[PROVIDED MATERIAL]
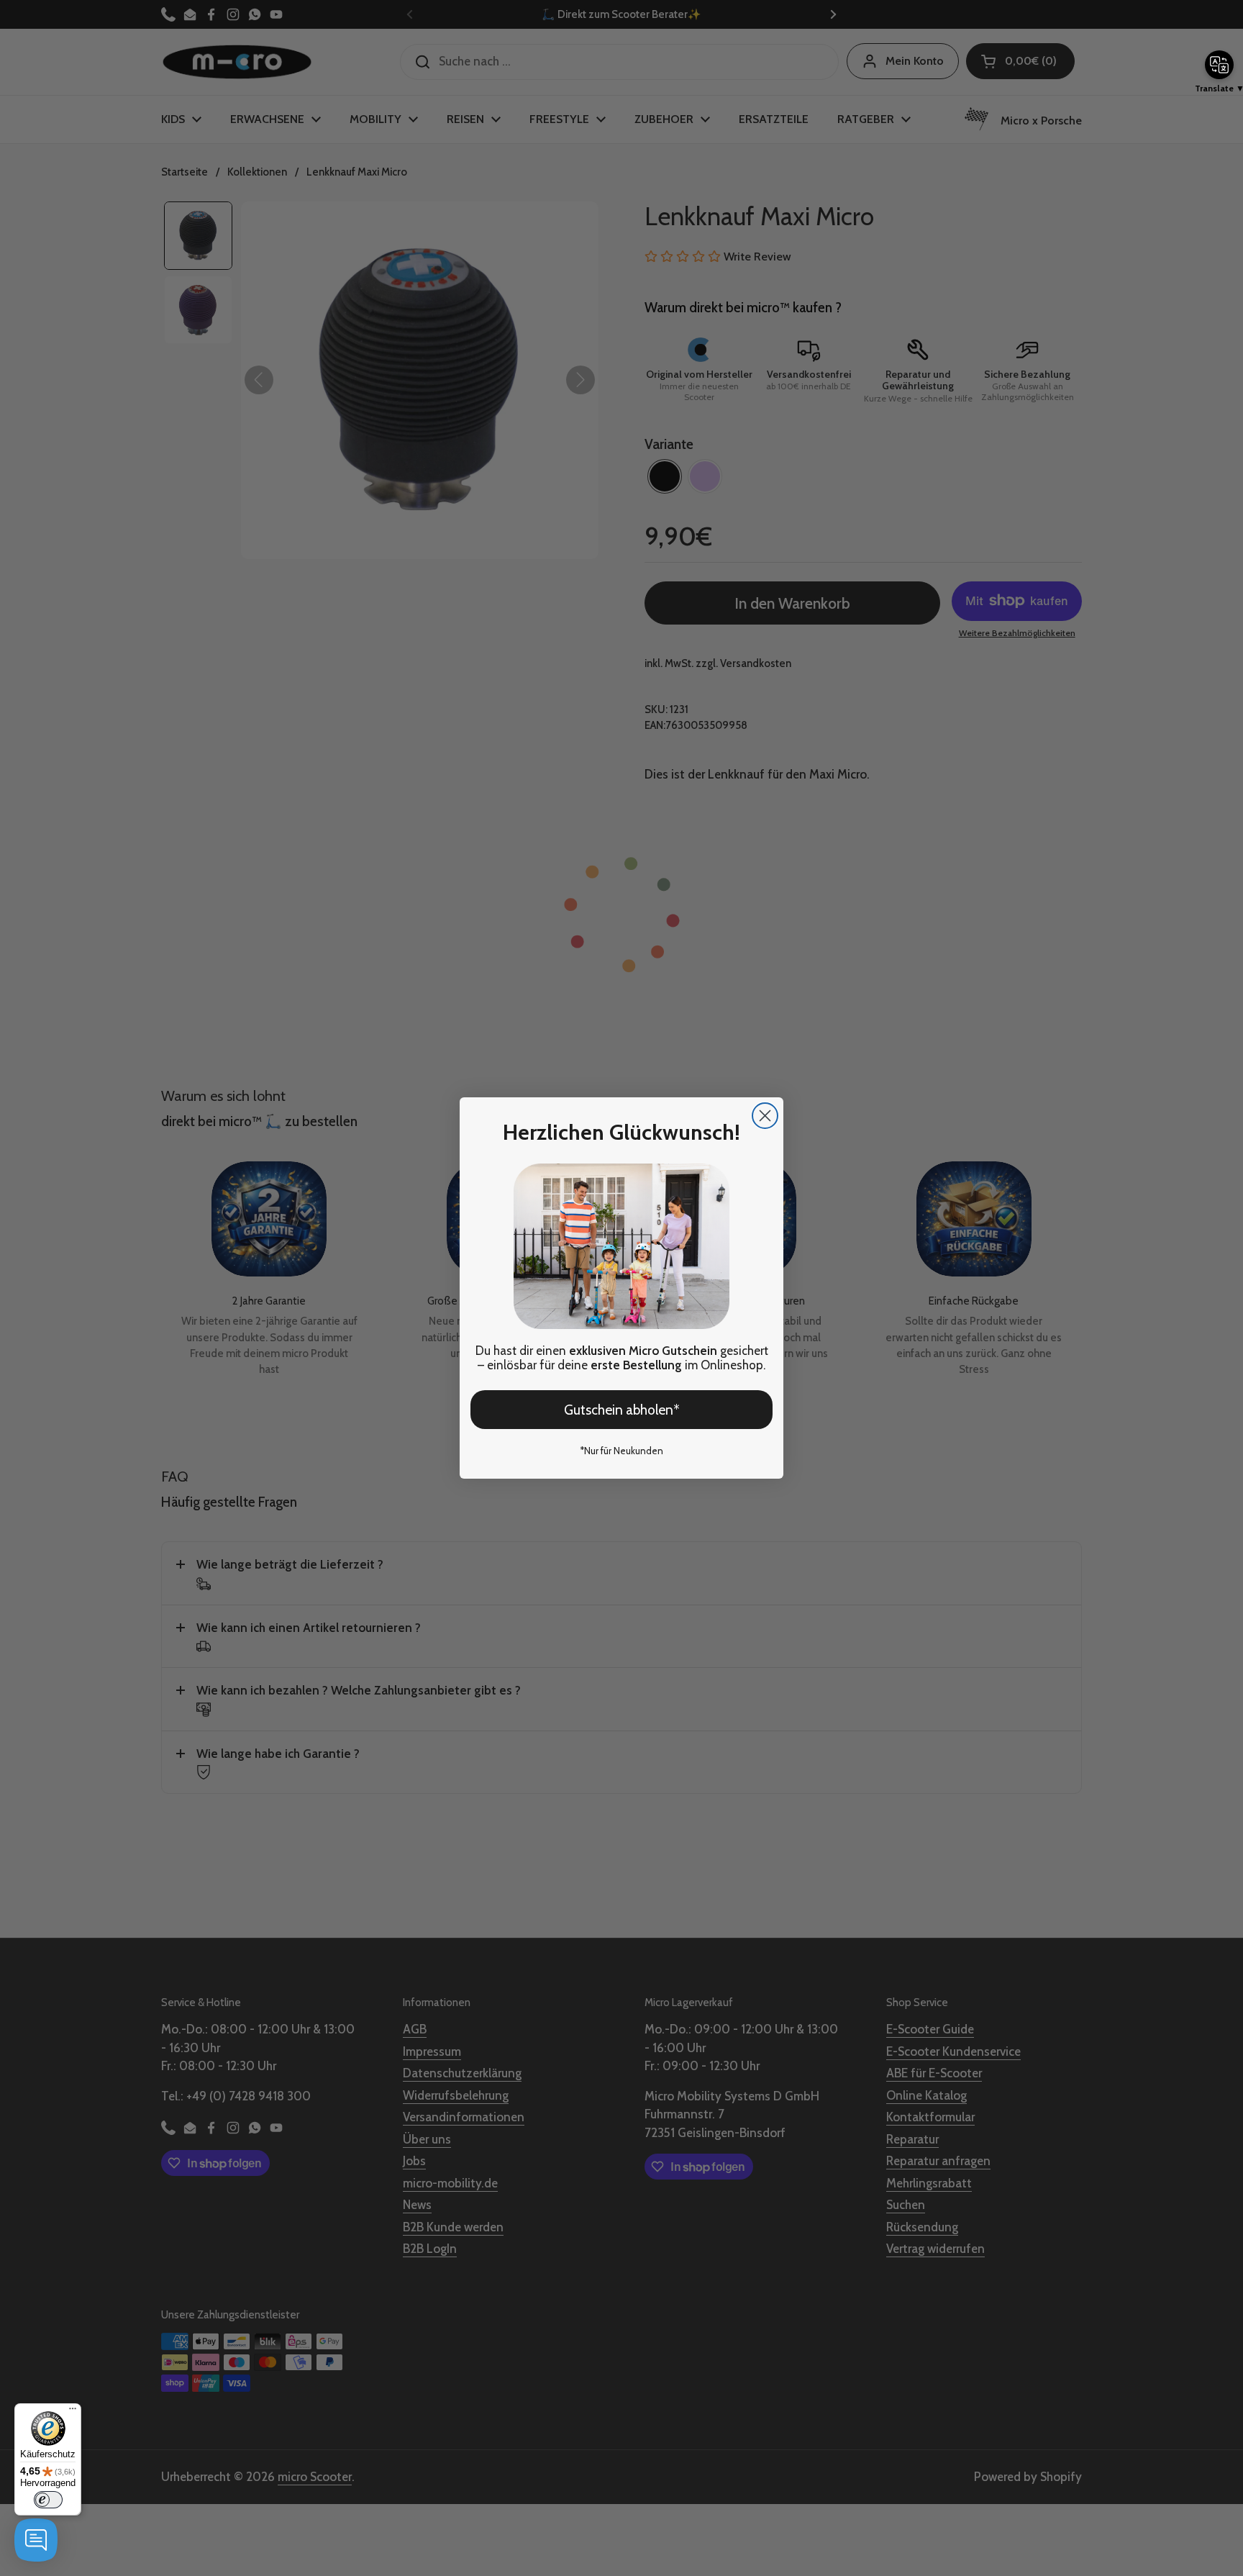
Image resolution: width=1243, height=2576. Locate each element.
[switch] (48, 2499)
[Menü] (72, 2412)
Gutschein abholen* (622, 1410)
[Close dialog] (765, 1115)
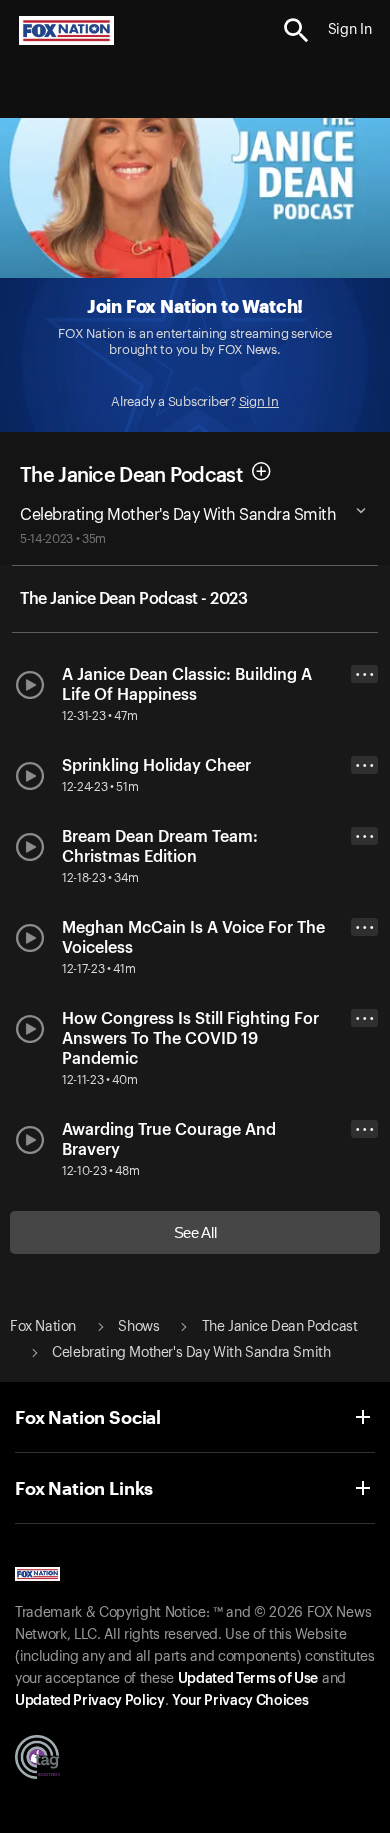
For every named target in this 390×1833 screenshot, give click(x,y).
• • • (365, 674)
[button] (296, 30)
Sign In (259, 401)
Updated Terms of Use (248, 1679)
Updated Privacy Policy (90, 1701)
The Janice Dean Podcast (131, 476)
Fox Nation (43, 1327)
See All (195, 1232)
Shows (138, 1327)
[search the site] (296, 30)
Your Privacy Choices (240, 1701)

[EXERCISE DIRECTIONS] The answer consists of the lines above that include the word "Privacy", each copied exactly.

[RESULT FOR THIS TASK]
Updated Privacy Policy (90, 1701)
Your Privacy Choices (240, 1701)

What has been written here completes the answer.